Art and story (c) Takanashi Mitsuba
           Nobara is the first daughter in a family that runs an old-style Japanese inn and is assumed to take over for her mother when she grows up, but Nobara can't find anything girly in herself and she can't stand dressing up and being graceful. All Nobara wants for now isn't lessons and serving customers but playing volleyball! She even entered a high school with an excellent volleyball program so she can spend her school days on the court, despite her mother's refusal to acknowledge her dream. Yet, at the first day of school, Nobara can find no trace of the women's volleyball team anywhere and when she asks she is informed that such a weak team was disbanded the year before. That won't stop Nobara from having her rose colored volleyball school life, even when it causes her to run away from home, Nobara begins to assemble enough people to recreate the volleyball team at Crimson Field High and share her love of the game with those around her. To survive she may have to work as a house mother for the male scholarship students' dorm but she will do anything to play volleyball.

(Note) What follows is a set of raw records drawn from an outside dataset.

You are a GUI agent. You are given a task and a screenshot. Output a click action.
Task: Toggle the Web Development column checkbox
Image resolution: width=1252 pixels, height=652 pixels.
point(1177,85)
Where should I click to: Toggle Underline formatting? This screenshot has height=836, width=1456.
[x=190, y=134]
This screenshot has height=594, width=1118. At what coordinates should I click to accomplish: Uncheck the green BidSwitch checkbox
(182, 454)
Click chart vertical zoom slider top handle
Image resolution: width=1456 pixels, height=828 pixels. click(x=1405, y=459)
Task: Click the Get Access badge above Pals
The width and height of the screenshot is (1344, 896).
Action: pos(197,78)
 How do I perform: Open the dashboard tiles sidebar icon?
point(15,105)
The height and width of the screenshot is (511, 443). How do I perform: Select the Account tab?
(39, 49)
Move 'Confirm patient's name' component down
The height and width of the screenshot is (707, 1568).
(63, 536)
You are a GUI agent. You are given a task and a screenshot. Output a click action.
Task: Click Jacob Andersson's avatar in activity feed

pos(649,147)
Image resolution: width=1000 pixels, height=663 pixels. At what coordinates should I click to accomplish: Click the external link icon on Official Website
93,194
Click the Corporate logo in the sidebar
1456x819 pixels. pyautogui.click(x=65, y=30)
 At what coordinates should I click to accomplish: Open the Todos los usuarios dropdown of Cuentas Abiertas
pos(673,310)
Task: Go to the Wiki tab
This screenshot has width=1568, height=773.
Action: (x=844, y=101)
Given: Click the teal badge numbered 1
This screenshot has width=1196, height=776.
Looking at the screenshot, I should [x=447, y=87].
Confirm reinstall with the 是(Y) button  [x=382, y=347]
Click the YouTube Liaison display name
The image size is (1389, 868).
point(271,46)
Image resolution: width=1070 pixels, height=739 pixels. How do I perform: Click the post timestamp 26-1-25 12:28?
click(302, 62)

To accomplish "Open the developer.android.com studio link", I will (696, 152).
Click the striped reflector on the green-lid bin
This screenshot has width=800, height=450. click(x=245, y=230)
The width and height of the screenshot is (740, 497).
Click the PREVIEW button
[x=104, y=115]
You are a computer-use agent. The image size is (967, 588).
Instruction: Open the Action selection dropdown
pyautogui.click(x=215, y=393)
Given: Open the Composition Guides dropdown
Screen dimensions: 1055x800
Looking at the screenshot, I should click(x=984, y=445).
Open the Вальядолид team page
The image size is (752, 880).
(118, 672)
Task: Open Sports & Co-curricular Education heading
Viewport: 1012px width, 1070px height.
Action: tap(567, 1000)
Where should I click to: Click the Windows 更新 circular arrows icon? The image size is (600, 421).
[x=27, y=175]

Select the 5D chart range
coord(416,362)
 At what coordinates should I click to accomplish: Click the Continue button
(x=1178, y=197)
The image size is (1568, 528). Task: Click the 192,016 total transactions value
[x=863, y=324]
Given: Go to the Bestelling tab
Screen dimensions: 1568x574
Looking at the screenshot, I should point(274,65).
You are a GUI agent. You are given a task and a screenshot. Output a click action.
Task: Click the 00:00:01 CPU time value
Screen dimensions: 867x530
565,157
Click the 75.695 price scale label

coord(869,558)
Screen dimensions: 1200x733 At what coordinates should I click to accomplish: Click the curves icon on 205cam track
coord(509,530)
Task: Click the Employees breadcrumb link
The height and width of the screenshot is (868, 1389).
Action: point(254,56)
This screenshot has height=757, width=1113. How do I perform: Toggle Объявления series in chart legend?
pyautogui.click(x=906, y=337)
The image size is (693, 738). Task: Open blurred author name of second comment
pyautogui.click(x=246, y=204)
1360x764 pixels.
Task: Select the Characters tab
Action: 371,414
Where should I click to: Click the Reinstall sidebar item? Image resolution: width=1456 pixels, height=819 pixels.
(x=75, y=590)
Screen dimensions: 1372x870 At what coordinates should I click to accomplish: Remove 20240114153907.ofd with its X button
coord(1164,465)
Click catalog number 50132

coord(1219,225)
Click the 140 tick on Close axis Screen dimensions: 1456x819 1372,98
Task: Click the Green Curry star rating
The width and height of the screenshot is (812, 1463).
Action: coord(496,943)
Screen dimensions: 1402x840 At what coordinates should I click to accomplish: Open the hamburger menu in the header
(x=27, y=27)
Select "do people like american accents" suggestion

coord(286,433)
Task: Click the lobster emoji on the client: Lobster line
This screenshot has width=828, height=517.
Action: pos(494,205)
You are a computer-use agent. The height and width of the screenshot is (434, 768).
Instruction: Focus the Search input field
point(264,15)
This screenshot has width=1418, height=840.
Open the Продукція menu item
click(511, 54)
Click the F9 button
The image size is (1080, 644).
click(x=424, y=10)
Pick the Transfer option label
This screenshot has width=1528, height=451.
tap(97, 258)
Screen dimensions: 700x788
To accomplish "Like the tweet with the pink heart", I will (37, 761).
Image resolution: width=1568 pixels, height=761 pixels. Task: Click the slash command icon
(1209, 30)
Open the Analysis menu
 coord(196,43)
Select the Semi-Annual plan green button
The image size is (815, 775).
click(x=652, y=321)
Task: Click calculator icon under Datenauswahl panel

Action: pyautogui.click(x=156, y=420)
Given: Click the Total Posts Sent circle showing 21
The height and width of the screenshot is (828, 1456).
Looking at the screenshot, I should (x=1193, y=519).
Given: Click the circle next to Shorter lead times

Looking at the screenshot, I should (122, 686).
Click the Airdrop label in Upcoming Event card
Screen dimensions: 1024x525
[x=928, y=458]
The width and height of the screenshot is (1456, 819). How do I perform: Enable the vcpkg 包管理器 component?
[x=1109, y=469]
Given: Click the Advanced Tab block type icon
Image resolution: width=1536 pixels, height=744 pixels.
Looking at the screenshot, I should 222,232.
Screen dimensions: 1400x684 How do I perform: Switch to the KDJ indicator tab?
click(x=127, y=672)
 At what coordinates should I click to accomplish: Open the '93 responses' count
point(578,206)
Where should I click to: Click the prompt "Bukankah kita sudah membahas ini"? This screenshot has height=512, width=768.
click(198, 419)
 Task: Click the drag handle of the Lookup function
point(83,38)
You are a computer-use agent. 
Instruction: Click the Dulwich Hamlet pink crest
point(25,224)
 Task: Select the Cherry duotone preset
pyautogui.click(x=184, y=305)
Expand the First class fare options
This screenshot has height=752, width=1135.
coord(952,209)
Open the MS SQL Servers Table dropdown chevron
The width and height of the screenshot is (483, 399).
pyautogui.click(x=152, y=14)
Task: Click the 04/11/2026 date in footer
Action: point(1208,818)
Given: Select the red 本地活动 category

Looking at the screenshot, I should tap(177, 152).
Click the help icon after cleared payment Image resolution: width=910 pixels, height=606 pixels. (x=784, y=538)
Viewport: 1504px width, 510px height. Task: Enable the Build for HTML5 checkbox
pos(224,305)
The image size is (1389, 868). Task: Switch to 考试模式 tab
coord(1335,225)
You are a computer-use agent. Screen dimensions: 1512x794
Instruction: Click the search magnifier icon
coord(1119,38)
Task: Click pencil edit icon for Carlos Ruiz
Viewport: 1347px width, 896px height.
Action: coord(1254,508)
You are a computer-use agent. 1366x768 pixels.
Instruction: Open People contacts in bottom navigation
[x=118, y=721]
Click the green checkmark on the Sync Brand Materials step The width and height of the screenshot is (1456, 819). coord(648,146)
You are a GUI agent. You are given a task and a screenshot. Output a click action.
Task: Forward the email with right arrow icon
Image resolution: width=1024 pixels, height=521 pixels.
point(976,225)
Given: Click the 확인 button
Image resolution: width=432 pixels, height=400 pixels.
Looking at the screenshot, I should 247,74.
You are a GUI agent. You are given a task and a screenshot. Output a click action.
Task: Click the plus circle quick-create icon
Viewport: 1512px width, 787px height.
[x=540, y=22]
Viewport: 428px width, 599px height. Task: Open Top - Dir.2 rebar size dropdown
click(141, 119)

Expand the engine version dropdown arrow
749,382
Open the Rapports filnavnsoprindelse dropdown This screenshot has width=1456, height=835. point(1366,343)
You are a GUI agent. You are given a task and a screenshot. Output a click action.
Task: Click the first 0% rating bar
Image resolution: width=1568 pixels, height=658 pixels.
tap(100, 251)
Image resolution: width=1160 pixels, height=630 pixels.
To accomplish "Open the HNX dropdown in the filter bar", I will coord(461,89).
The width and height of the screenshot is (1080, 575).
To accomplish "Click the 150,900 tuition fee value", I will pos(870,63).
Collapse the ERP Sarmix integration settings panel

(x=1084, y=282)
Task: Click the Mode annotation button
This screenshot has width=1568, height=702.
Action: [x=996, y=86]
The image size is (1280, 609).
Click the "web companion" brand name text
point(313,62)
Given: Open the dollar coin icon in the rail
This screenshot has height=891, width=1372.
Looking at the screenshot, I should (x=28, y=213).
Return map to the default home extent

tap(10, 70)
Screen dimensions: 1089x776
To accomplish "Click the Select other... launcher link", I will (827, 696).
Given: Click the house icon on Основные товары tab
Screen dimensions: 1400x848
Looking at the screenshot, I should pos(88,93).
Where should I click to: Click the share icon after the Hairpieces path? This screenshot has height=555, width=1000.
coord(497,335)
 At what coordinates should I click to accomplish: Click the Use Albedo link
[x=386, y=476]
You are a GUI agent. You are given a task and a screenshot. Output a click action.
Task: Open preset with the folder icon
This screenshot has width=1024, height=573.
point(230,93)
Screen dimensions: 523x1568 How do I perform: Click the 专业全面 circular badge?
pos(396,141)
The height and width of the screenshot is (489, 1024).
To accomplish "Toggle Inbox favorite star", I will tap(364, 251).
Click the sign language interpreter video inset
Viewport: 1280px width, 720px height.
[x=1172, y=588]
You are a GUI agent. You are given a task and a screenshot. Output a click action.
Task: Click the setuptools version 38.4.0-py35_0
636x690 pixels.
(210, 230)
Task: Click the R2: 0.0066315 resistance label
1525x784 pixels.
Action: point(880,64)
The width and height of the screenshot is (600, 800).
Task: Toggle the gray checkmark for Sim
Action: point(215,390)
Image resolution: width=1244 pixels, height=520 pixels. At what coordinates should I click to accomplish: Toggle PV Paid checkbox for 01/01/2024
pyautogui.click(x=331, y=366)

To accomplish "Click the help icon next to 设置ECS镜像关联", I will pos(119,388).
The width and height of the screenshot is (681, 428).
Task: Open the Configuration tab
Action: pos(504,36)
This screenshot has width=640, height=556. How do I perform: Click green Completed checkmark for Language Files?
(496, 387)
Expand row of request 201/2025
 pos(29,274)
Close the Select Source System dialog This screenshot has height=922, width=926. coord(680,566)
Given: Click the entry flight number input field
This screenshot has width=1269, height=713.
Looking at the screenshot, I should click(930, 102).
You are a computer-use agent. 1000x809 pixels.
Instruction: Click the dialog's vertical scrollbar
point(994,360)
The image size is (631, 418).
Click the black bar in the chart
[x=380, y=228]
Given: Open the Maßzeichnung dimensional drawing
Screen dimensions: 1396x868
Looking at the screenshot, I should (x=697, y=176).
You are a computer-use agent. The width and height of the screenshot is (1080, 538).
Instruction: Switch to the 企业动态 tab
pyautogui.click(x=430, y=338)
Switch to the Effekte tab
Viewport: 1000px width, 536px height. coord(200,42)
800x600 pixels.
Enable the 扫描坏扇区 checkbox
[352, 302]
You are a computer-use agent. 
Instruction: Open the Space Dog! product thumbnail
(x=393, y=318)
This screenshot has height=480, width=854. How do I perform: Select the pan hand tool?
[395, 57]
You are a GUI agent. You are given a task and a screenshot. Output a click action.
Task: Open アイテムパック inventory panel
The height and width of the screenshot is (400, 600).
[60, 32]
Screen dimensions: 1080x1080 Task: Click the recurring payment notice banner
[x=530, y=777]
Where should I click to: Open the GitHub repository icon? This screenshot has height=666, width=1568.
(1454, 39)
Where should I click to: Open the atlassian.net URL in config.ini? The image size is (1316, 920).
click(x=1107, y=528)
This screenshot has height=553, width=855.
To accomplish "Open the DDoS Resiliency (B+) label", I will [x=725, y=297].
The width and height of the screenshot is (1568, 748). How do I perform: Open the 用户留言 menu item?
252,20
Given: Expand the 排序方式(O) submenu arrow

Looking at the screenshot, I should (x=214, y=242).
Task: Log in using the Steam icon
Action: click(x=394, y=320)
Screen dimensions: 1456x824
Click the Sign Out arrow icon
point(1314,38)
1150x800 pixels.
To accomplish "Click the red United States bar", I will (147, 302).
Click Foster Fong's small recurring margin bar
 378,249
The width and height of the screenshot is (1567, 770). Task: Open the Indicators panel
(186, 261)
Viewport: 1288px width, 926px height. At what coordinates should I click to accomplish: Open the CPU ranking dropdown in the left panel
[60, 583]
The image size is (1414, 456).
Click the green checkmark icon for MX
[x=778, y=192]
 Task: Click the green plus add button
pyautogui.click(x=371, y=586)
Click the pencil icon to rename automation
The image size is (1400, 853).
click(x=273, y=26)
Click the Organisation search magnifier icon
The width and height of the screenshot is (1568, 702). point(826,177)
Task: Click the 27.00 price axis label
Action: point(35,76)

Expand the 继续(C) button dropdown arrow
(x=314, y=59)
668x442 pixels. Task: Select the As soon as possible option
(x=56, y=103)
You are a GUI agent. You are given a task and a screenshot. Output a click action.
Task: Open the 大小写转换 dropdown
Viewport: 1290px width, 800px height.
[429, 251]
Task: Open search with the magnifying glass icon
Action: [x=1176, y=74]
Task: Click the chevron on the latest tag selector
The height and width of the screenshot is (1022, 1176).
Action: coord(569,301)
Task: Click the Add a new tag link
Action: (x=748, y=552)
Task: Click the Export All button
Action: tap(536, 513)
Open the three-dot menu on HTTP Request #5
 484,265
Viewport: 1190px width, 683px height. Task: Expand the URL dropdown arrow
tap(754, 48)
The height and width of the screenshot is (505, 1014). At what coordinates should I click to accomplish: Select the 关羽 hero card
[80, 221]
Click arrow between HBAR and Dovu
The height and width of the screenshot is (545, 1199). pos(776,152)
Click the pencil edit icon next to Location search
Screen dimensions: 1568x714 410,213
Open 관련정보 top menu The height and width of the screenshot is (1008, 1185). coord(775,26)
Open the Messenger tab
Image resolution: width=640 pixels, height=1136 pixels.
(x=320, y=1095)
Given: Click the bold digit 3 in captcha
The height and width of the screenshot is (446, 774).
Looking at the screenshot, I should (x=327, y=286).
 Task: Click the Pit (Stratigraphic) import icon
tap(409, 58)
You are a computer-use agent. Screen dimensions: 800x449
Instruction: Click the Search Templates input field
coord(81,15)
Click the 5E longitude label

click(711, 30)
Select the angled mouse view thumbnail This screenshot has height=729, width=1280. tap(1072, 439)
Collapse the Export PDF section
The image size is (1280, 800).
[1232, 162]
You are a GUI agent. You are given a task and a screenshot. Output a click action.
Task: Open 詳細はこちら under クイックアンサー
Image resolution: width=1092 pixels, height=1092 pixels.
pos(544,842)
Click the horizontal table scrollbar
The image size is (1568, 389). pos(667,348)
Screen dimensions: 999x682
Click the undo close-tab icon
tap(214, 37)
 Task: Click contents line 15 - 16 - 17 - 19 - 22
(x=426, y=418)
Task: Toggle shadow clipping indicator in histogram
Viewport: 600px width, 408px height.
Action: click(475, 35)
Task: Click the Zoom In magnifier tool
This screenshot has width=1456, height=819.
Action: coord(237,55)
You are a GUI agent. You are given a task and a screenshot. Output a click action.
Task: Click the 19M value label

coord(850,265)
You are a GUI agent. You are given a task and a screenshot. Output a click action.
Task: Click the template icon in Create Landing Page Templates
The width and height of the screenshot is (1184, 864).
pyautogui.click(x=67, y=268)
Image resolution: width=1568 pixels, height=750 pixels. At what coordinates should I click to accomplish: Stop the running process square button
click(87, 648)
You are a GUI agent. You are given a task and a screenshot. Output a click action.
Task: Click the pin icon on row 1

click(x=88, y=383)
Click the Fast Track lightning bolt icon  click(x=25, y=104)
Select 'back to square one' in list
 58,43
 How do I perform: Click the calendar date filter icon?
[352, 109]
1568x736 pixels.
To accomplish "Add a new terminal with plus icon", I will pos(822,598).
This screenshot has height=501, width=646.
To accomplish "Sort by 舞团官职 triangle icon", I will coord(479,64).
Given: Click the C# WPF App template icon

           Be aware, at twenty volumes you are in for a long haul of shojo. I'd say it's about 50/50 in terms of volleyball action and school drama, though the line does tend to blur at times, that puts it at a lot less sports action than a shonen sports manga. Personally, I liked that, this being the first girly sports manga I've read besides Girl Got Game and that manga is something completely different. The story itself is sports cliched, but when you want to read a sports manga you expect these things. There is a true humanness in this mangaka's characters, and in Crimson Hero you get more of the same, seeing people by their flaws makes for good love stories after all. Sure, there is some shoehorning on a few of the rival teams where you suddenly must care for the opponents (what kind of sports manga would it be with out that?) and there were a few I simply couldn’t care for, but that was only when it was whole chapters about characters I wasn't going to see again. There is a big cast list too, and after a while some of the backgrounders, when spoken of by name only, got mixed around in my head. Big cast lists do lend to re-readability and this manga is published in English so that is probably more of a positive than negative. My main problem with Akuma de Sourou had been the long waiting mixed with a sudden fix that did match the length it took to get there, but with Crimson Hero I didn't get that feeling as much. It helped that the tournaments and such kept the time line moving, but all the same, it isn't as painfully drawn out as Akuma while still having the heavy dramatic read. Sometimes its hard to read that type of romance but the sports sections help things along, too. Here and there there were some word bubbles composed in a confusing manner and I would read them out of order, it was annoying at the time but looking back it didn't much effect my reading enjoyment. The action isn't the best, its actually impressive at times, but several instances the volleyball matches are carried through with still shots and score boards changing numbers. Hmmm, I feel like this review sounds really negative overall but this is a really good manga that, though it feels twice as long because of DRAMA, is a joy to read.